Why are Muslims so eloquently barbaric?

Why are Muslims so eloquently barbaric?

I want to follow up Eurasian Sensation’s post on female false-consciousness. If you look in the World Values Survey you’ll see that plenty of non-Muslim societies are very reactionary and barbaric, even savage. The anti-gay hysteria in Uganda is representative of the non-Muslim face of barbarism. China, Japan, and Korea, are very secular societies, where organized religion is a minority force. But when it comes to gender relations they have a very different model and expectations from the West. So it’s not Islam, and it’s not religion.

But nevertheless Muslims do seem to be very explicit and eloquent in their barbaric arguments. Why? I think there are two primary reasons:


1) First, more generally gods are powerful, and allow people to be more confident in the ontological solidity of their assertions. Conservatism of habit, custom, and tradition, are inchoate and frankly somewhat difficult to defend on rational grounds. I know this very well, because I am personally disposed to just this sort of conservatism. In contrast, Muslims have an entire theory predicated on their primitive deity. Even if you don’t believe in the supernatural you have a hard time denying the internal consistency between their barbarism and their superstition. But the same goes for Ugandan Christians, so why do Muslims seem more prominent in arguments against “universal human rights,” which are admittedly most well developed in the West?

2) Islam differs from other religions insofar as the cultural elites of Islam, Arabs, and in particular Gulf Arabs who feed the modern “Islamic international” money, are a particular regressive and barbaric bunch. By barbaric, I’m not saying they’re savages. Gulf Arabs have a well elucidated and coherent world view. It’s just totally alien to the trajectory of much of the West. Muslims like those in Turkey are pulled between these two extremes, all the while attempting to forge their own vision of how to flourish.

In contrast, barbaric African Christians rely on money from liberal civilized Western Christians, who work at counter-purposes to their regression. The Anglicans of Africa hold to very conservative and “traditionalist” views, but they come for the begging bowl to the gay-friendly, and sometimes gay, clerics of the wealthy West. This is in sharp contrast to the world of Islam, where Muslims from poor marginal nations are arguably more latitidinarian in inclination than the Islamic heartland.

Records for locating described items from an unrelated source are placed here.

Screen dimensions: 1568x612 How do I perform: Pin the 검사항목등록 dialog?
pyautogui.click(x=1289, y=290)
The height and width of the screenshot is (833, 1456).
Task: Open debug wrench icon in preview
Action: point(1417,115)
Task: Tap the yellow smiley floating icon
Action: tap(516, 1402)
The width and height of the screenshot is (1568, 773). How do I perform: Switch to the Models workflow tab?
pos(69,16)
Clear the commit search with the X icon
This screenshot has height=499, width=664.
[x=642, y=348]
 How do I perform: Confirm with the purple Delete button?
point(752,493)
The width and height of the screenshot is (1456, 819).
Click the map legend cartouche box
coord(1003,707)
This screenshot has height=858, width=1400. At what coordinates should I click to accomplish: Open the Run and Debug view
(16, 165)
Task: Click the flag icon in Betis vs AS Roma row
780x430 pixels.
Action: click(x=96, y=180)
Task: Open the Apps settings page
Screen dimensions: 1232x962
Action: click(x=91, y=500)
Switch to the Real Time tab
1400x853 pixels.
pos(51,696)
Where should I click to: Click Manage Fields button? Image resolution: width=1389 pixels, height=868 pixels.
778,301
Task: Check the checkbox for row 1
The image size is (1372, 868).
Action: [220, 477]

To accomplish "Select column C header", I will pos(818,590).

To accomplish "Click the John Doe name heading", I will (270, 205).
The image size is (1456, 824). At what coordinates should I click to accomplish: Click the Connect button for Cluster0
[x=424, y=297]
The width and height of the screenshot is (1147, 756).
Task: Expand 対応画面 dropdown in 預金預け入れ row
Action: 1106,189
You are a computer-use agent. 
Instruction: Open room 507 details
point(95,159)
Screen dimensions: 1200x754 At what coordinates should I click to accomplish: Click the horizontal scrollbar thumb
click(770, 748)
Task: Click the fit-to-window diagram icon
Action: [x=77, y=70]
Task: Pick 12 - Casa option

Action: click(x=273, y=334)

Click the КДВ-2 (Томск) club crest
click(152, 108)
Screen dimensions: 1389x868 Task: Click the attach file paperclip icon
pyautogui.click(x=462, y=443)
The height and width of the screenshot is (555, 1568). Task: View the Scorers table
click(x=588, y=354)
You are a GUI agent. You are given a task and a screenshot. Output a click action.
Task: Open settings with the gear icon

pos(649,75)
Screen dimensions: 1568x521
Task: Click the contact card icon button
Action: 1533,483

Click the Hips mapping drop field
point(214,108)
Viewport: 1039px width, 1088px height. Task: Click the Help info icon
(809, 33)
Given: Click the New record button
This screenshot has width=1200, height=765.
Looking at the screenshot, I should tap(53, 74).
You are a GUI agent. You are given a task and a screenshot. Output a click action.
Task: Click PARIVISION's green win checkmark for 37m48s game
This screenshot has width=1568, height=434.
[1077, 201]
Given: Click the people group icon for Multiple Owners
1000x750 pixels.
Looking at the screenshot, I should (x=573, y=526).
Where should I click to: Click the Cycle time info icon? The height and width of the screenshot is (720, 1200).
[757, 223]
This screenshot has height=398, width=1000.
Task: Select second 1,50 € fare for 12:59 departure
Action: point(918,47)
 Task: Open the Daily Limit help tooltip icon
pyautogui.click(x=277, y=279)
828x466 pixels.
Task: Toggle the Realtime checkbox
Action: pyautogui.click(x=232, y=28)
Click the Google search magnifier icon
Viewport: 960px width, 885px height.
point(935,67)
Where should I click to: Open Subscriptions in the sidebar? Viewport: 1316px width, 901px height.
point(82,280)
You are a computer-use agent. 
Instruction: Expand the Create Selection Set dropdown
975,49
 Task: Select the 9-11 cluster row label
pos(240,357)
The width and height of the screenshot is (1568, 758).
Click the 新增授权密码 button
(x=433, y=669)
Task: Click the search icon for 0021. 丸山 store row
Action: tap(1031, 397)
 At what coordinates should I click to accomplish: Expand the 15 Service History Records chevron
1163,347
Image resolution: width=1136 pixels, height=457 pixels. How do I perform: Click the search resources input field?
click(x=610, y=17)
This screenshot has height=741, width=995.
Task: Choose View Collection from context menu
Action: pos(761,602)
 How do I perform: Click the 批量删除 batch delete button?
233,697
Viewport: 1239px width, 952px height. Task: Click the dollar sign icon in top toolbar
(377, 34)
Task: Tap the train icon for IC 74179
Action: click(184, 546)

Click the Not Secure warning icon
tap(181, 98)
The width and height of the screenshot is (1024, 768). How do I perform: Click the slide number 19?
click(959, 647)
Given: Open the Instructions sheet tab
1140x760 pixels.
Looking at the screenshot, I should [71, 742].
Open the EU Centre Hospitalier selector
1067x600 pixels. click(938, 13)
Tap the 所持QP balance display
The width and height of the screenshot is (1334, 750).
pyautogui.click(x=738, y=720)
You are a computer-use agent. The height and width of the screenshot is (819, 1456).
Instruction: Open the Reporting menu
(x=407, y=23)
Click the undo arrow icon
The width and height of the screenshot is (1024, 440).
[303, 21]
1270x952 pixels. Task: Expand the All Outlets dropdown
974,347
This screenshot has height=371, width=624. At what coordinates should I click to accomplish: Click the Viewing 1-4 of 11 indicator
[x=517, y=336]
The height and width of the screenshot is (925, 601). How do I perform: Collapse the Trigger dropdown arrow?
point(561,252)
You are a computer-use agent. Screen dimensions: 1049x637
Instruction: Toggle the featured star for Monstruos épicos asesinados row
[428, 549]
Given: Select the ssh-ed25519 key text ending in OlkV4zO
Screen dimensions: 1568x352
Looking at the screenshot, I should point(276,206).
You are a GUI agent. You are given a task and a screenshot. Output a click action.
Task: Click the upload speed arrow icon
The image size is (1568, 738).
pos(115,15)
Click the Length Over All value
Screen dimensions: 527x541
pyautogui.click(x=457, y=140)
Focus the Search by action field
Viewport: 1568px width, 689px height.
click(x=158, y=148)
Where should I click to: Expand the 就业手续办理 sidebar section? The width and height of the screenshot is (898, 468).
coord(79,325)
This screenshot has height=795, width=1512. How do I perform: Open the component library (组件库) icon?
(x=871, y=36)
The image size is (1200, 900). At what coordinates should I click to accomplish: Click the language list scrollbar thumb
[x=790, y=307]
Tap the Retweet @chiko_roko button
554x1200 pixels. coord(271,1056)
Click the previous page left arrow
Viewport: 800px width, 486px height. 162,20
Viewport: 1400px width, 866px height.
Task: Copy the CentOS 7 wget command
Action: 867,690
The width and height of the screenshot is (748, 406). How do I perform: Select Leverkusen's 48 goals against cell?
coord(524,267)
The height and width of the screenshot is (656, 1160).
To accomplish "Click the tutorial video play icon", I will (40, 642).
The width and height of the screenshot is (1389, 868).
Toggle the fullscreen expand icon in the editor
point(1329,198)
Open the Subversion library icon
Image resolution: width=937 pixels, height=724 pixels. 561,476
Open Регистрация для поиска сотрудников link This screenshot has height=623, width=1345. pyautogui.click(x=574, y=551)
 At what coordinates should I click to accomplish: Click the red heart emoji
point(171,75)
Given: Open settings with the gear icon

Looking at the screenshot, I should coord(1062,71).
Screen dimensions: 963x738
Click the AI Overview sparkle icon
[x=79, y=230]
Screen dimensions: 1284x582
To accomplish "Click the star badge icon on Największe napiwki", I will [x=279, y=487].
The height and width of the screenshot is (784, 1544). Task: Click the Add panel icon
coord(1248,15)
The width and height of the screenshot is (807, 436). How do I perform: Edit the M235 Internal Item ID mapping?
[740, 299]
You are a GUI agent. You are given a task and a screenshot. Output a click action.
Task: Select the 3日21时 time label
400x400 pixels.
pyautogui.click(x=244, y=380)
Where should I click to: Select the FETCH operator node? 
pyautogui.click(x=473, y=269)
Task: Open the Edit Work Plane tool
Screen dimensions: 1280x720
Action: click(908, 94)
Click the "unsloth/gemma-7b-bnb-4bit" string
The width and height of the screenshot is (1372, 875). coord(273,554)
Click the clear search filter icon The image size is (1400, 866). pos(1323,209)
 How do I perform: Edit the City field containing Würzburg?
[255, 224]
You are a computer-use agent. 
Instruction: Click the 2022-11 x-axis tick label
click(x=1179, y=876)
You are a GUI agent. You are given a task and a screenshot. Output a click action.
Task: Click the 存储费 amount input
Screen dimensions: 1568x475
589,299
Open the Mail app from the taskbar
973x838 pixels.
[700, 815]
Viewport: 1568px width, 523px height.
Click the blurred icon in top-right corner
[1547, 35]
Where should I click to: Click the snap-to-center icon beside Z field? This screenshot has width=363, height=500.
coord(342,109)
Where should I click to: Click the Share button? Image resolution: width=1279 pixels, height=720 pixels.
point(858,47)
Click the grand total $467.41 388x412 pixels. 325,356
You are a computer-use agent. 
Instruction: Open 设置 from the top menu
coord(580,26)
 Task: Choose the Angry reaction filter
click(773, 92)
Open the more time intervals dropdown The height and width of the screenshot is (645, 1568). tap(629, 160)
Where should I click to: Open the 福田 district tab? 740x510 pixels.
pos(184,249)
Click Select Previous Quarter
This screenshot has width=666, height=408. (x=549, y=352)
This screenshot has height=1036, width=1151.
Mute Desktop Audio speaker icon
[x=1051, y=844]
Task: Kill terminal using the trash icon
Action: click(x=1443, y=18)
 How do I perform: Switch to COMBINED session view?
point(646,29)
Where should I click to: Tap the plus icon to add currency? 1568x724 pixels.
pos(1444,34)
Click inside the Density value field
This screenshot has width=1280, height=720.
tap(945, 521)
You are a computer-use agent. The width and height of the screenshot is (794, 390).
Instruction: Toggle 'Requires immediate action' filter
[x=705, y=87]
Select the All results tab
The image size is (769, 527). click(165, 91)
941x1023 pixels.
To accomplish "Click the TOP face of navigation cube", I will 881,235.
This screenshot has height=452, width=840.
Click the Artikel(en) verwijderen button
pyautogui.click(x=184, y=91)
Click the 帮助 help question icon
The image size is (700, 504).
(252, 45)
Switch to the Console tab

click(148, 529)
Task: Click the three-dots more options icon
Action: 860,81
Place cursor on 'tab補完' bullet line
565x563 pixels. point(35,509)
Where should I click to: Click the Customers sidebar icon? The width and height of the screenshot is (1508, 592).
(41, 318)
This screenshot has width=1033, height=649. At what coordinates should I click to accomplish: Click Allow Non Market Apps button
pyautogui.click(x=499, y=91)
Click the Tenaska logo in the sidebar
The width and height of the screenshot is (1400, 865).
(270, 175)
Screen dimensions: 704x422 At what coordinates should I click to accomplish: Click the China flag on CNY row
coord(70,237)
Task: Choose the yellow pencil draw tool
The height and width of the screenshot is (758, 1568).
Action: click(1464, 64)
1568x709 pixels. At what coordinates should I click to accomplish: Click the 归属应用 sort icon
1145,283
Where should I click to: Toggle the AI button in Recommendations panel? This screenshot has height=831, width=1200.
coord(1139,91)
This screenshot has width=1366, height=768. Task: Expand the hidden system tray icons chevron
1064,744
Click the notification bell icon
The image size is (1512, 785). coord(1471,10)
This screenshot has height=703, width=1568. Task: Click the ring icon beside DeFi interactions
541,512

At the end of the day this structural-demographic problem is why I think the project of “Western Islam” which tears itself away from the cultural presuppositions of the “Islamic world” has major issues. The reality is that the vast majority of the world’s 1 billion+ Muslims have a very alien Weltanschauung from that of the West. I don’t believe there’s anything logically contradictory in being a liberal pro-gay Muslim, to given one example, but such Muslims must confront the reality that the vast majority of their co-religionists would find such viewpoints not only noxious but totally incompatible with the fundamentals of the faith. As an atheist I think such objections are “not even wrong,” I don’t think religion has any fundamentals aside from what man imposes upon it. But if you actually bow down before made up idols and call them living gods in a sincere manner you can’t dismiss the vast majority of your co-religionists so flippantly. So if you’re a pro-gay Muslim trying to preach to your fellow believers of the justice of your position, I think it’s somewhat like convincing a bunch of people with Down Syndrome of the reality of simultaneity. They don’t have basic raw materials at this point to even understand where you’re coming from, it seems so incomprehensible and obscene. If this seems unbelievable, consider that in 1950 a pro-gay argument would probably fall on deaf ears in the West too.

Addendum: Multiculturalism as it is presently constructed tends to given religious viewpoints special consideration, because it rightly acknowledges that perspectives informed by faith are genuinely sincere and heartfelt. Unfortunately I think this allows for the persistence of illiberal and culturally out of sync values among Muslims in places like Europe.